Why This Research Matters

This work gives us a practical way to look inside an AI’s thinking, not just at its final answers. By naming and measuring thinking steps, we can spot when a model explores wisely or when it skips crucial checks. That means better tutoring systems that teach good habits, safer assistants that verify claims, and faster models that don’t throw away the parts that keep them accurate. Teams can debug and compare models fairly, focusing on reasoning quality rather than length. And as we deploy AI into important fields like coding, science, and healthcare, structured thinking patterns become a safety feature, not just an academic curiosity.

Detailed Explanation

Tap terms for definitions

01Background & Problem Definition

🍞 Hook: Imagine watching a friend solve a tricky puzzle. They first read the rules, think about strategies, try something, and then check if it worked. You can follow their moves because they happen in stages.

🥬 The Concept (Mathematical Problem Solving): It’s the journey from seeing a question to getting an answer, with steps like understanding, planning, doing, and checking.

How it works: 1) Understand the problem, 2) Think about ideas, 3) Pick a plan, 4) Do the steps, 5) Check and fix, 6) Share the answer.
Why it matters: If we can’t see which step broke, we can’t fix thinking mistakes. 🍞 Anchor: In a word problem, you first spot what’s asked, choose a formula, compute, and then see if the number makes sense.

🍞 Hook: You know how coaches review game film to see not just the final score, but how plays unfolded?

🥬 The Concept (Schoenfeld’s Episode Theory): It’s a way researchers described the stages people go through while solving math problems—like scenes in a movie of thinking.

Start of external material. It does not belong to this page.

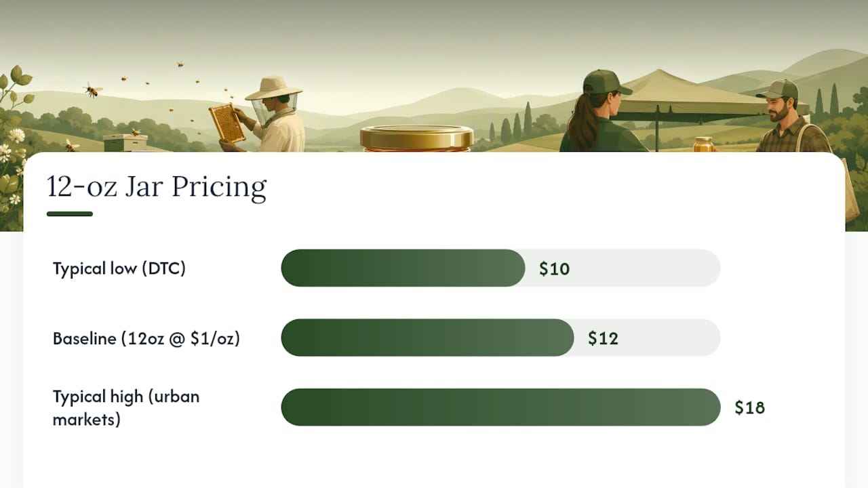This screenshot has width=868, height=488.
Task: Click the $10 value label
Action: [x=555, y=269]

How it works: They listened to many “think-alouds” and labeled moments as Read, Analyze, Plan, Implement, Explore, Verify, and later Monitor.
Why it matters: Without shared names for these steps, everyone talks past each other about what “good reasoning” looks like. 🍞 Anchor: A student reads the question (Read), recalls relevant rules (Analyze), decides to try substitution (Plan), does the algebra (Implement), toys with a different idea (Explore), checks work (Verify), says “wait, let me think” (Monitor), then states the answer.

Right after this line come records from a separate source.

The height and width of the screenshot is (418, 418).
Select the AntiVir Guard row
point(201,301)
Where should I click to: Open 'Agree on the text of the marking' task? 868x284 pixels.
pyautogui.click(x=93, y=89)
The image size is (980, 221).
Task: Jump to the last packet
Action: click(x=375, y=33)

🍞 Hook: Think of a cooking show where every motion—chop, stir, taste—is labeled so you can learn the craft, not just copy the recipe.

🥬 The Concept (Cognitive Episodes): These are the named thinking steps—Read, Analyze, Plan, Implement, Explore, Verify, Monitor, Answer—that break down a solution into understandable parts.

How it works: Label each sentence of a solution by what it’s doing functionally.
Why it matters: If a model always skips Verify, it may be fast but fragile. 🍞 Anchor: “Let’s compute the derivative” is Implement; “Is this correct?” is Verify.

The world before: Language models got much better at math when they wrote out chains of thought. But judging them mostly by the final answer, length, or token counts is like scoring a basketball team by points only—no assists, defense, or turnovers. People observed “overthinking” too: models sometimes wrote a lot without getting more correct, but we couldn’t say which parts were helpful or harmful.

The problem: We didn’t have a clear, shared way to mark which parts of a model’s text were understanding, exploring, executing, or checking. So we couldn’t compare models’ inner styles or explain where they differ beyond “one is longer.”

Failed attempts: Token-level stats (like how many words) and end-to-end accuracy miss structure. Paragraph labels are too coarse. Hand-labeling everything doesn’t scale.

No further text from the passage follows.